At the onset of the COVID-19 pandemic, the White House waived restrictions in place surrounding Medicare coverage for telehealth services. This temporarily removed all geographic restrictions on these services and expanded originating sites to include the home, allowed for community health centers (CHCs) and rural health clinics (RHCs) to bill Medicare for telehealth services, opened the door for more health professionals to offer telehealth services, and permitted telemental health visits to occur without a 6-month in-person requirement.
The Department of Health and Human Services (HHS) implemented the waivers as a result of the emergency powers granted to the president when a Public Health Emergency (PHE) is declared. Because the waivers were enacted as an emergency measure, Congress is required to act legislatively to extend the measures past the PHE’s expiration, which occurred May 11, 2023.
The expansion of telehealth coverage for Medicare beneficiaries became widely popular and was considered a success—particularly for telemental health services. During the second quarter of 2020, the height of the pandemic, 66% of mental health visits were conducted through telehealth. Through the pandemic and in the initial years afterward, mental health visits consistently made up the highest share of telehealth utilization compared to other specialties. By the end of 2023, 37% of mental health visits were still being conducted through telehealth.
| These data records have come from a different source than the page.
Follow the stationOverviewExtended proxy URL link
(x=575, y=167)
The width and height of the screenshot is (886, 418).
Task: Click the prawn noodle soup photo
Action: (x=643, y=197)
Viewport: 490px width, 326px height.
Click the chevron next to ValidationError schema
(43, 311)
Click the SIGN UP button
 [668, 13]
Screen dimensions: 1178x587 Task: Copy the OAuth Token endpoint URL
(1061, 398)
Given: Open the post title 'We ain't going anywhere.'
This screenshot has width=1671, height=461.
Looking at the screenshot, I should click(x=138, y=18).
As a result of telehealth’s success in improving access to mental health care, a bipartisan group of policymakers embraced it as a potential way to improve access to services. In 2021 and 2022, Congress passed legislation requiring Medicare to permanently extend the COVID-19 era flexibilities for telemental health services, except for waiving the 6-month in-person visit requirement. In 2023, Congress temporarily extended the waiver for the in-person visit requirement, in addition to the COVID-19–era telehealth policies for nonbehavioral health providers through the end of this year.
Luckily, Republicans and Democrats support another extension of Medicare’s pandemic-era policies, including the in-person requirement waiver. The House of Representatives coalesced around a 2-year extension. On May 8, the House Ways and Means Committee advanced H.R. 8261, The Preserving Telehealth, Hospital, and Ambulance Access Act, to temporarily extend pandemic-era telehealth policies through Dec. 31, 2026. One week later, the House Energy and Commerce Health Subcommittee advanced H.R. 7623, the Telehealth Modernization Act, which advances the waivers through 2026, as well. H.R. 7623 includes payment parity for RHCs and CHCs for telehealth services, which differs from H.R. 8261. The House will have to reconcile those differences. Both bills would extend the 6-month in-person waiver through 2026.
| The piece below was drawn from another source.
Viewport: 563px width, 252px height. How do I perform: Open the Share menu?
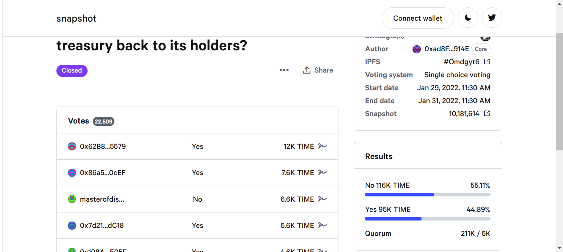(318, 70)

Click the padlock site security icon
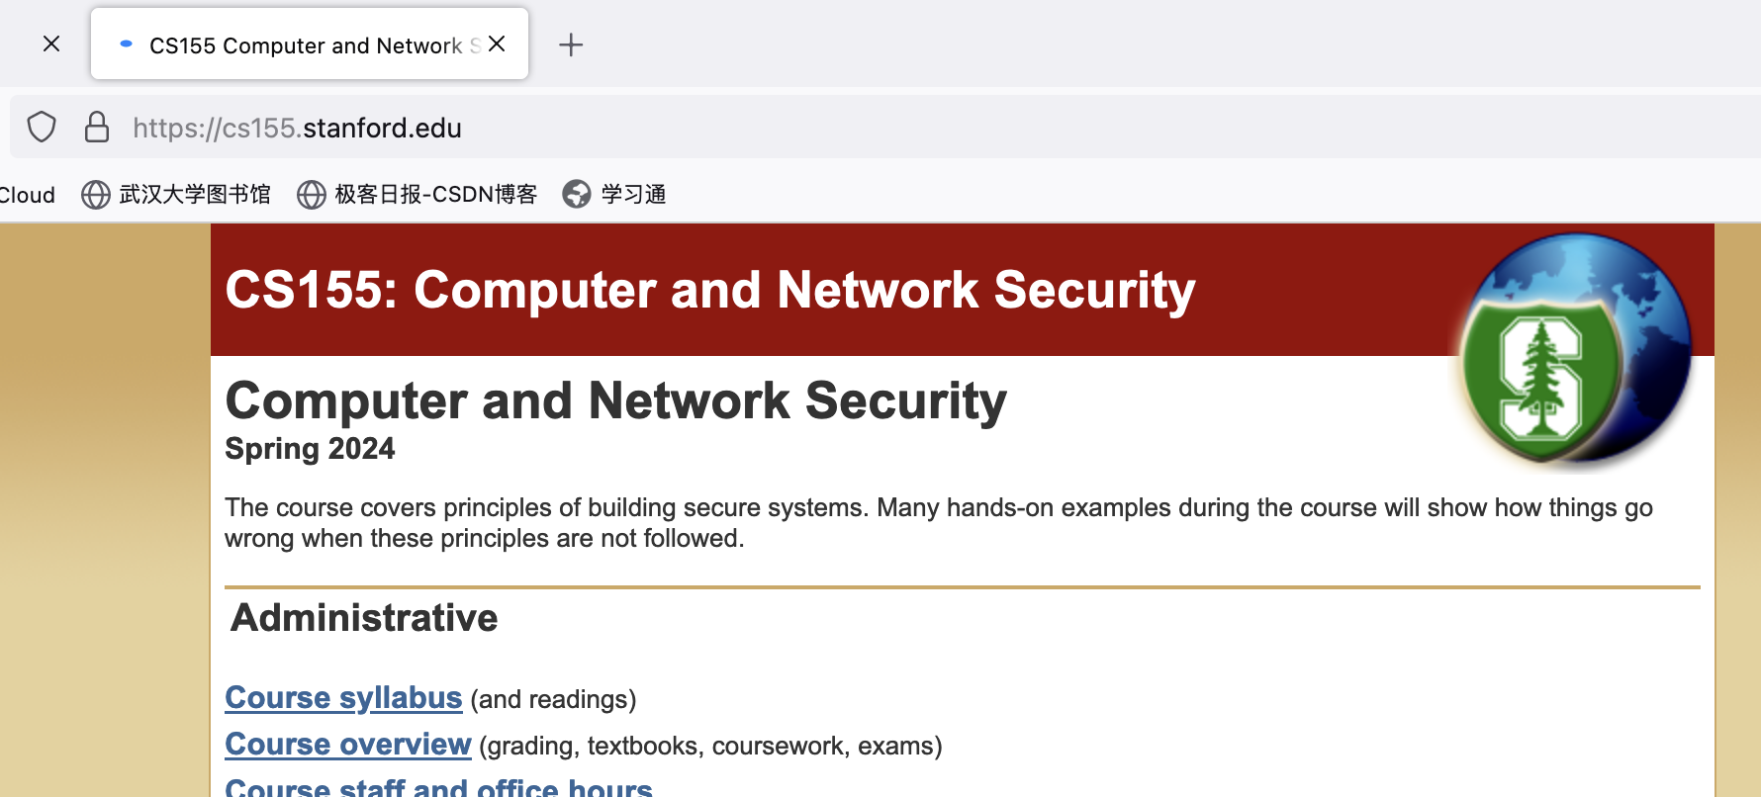[x=97, y=128]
In the Senate, Democrats on the Senate Finance Committee have signaled a preference for a permanent extension. Though preferable for Medicare providers, a permanent extension is unlikely to be embraced this year due to concerns surrounding overutilization, fraud, and the impact of payment parity in telehealth on the quality of in-person care. These waivers will likely be extended, in some form, at the end of year in a large legislative package.
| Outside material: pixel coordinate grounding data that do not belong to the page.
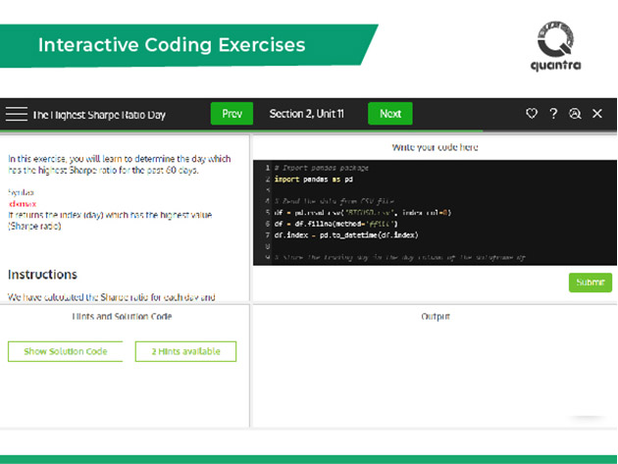Open the hamburger menu icon
618x464 pixels.
click(16, 114)
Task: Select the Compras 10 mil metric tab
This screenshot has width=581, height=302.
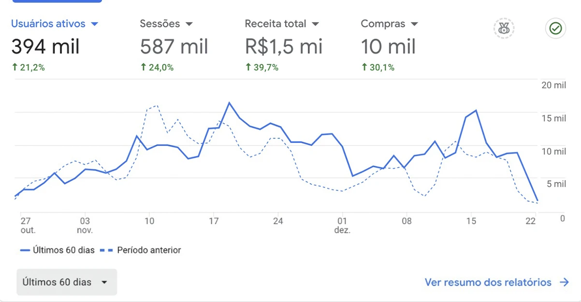Action: click(x=388, y=47)
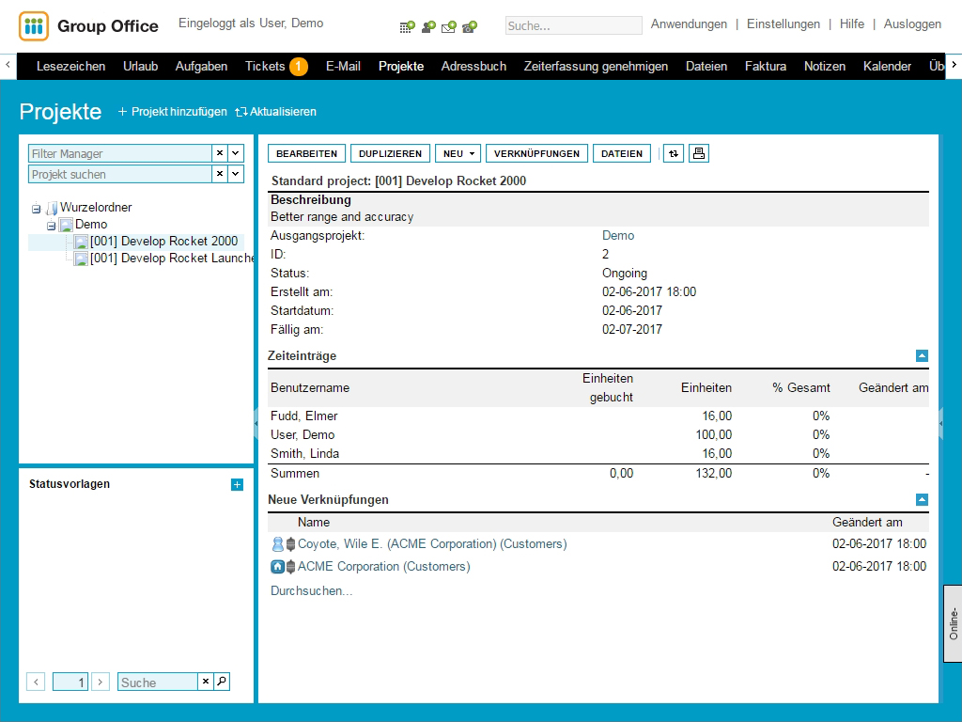Click the magnifier search icon under Statusvorlagen

click(x=222, y=683)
Since counselors are now eligible to participate in Medicare, the added flexibility for Medicare beneficiaries to utilize telemental health services is very important for the profession. Counselors can reach more patients, including those in rural and underserved areas, improving access to mental health services. As a result, NBCC is supportive of the Telehealth Modernization Act. This bill ensures that burdensome in-person waiver requirements are extended, and that counselors receive equal reimbursement for telehealth as for in-person visits, including those employed by RHCs and FQHCs. NBCC will continue to monitor all of the proposed bills as the progress and keep you posted on the outcomes.